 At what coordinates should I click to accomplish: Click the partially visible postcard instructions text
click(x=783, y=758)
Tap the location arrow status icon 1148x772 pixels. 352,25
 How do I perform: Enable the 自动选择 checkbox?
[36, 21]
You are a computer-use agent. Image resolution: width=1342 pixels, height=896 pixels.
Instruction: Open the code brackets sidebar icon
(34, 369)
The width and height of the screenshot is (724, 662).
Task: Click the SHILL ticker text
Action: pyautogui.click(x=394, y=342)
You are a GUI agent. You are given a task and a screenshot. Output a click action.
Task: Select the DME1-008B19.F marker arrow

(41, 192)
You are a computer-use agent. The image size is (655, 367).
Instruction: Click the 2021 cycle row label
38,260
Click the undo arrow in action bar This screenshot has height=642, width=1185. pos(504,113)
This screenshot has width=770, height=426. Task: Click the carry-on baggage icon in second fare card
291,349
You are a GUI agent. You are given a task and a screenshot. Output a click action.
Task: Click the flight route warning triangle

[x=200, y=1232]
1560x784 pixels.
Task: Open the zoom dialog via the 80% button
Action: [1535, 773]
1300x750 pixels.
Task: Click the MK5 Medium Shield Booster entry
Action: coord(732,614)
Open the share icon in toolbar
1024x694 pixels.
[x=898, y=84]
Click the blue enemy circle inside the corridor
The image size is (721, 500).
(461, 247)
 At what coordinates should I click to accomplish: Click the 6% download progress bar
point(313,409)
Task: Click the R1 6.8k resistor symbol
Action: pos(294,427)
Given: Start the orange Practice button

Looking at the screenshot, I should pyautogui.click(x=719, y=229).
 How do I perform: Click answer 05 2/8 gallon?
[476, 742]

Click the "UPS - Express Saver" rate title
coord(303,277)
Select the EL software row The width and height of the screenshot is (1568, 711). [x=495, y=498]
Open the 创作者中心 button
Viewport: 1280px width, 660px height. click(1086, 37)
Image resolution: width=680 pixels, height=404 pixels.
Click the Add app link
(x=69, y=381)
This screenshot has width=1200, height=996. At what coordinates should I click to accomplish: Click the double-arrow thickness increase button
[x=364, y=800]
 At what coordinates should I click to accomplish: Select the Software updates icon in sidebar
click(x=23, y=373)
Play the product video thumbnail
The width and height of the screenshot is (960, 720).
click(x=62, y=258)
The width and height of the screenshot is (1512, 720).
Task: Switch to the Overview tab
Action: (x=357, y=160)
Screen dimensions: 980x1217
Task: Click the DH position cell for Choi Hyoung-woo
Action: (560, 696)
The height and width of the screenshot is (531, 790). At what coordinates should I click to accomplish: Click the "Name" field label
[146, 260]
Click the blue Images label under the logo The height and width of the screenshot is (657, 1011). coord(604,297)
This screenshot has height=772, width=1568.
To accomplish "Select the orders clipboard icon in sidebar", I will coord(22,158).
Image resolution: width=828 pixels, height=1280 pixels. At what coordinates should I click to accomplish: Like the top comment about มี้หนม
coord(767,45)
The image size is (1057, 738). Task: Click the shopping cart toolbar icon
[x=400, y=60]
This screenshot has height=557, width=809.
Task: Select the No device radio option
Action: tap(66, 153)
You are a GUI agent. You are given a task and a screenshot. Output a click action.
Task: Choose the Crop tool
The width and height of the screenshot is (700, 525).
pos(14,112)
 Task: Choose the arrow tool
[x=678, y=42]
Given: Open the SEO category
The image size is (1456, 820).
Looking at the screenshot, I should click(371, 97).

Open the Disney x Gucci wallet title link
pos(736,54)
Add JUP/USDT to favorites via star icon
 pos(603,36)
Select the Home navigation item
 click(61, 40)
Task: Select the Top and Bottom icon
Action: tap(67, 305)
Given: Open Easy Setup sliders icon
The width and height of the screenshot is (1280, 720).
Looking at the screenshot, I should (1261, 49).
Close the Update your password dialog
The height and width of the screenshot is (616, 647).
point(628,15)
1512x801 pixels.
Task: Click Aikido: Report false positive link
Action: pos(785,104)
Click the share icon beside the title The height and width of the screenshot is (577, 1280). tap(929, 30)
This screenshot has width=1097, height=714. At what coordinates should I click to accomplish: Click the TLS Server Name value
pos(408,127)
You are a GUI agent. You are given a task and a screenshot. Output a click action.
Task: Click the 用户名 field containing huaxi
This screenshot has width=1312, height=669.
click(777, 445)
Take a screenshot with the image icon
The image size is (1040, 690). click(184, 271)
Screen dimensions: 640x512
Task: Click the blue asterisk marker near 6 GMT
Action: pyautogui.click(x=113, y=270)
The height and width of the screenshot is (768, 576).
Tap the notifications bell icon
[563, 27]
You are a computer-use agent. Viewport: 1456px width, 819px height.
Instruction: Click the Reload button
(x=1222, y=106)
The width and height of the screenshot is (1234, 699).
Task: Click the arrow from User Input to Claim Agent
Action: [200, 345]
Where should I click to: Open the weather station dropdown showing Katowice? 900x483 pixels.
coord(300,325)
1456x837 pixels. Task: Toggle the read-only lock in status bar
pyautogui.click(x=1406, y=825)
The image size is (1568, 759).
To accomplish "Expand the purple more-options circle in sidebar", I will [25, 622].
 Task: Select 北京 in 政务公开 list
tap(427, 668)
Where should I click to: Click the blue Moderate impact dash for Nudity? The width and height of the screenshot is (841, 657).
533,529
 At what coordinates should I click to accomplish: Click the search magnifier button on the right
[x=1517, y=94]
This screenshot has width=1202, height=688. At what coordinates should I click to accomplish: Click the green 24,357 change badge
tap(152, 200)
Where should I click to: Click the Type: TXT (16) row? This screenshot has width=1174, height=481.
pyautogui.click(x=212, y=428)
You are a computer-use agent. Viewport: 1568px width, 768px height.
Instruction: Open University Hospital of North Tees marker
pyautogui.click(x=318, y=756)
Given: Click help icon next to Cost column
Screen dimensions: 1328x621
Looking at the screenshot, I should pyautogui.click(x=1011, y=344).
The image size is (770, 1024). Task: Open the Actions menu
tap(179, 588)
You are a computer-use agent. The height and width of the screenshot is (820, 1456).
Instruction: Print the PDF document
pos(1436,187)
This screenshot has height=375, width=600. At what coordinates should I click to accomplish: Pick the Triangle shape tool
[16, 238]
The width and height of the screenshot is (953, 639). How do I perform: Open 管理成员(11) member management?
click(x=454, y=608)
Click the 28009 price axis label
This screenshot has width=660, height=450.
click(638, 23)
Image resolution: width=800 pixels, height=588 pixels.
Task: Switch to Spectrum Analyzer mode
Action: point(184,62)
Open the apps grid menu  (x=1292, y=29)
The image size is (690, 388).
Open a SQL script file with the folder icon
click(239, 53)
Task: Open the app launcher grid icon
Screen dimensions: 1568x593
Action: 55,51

OBJECTIVE>
Gather each line above that contains the string "grid" and copy those lines out in full. Case counts.

RESPONSE TO THIS EXERCISE>
Open the apps grid menu  (x=1292, y=29)
Task: Open the app launcher grid icon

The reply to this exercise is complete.